Every record shown below should be duplicated exactly.
......
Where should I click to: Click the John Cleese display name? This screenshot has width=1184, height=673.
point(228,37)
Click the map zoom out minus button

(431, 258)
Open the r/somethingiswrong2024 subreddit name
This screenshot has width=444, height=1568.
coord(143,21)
......
● **Your solution**:
Where should I click to: Click the John Cleese display name? This screenshot has width=1184, height=673.
point(228,37)
Click the map zoom out minus button

(431, 258)
Open the r/somethingiswrong2024 subreddit name
This screenshot has width=444, height=1568.
coord(143,21)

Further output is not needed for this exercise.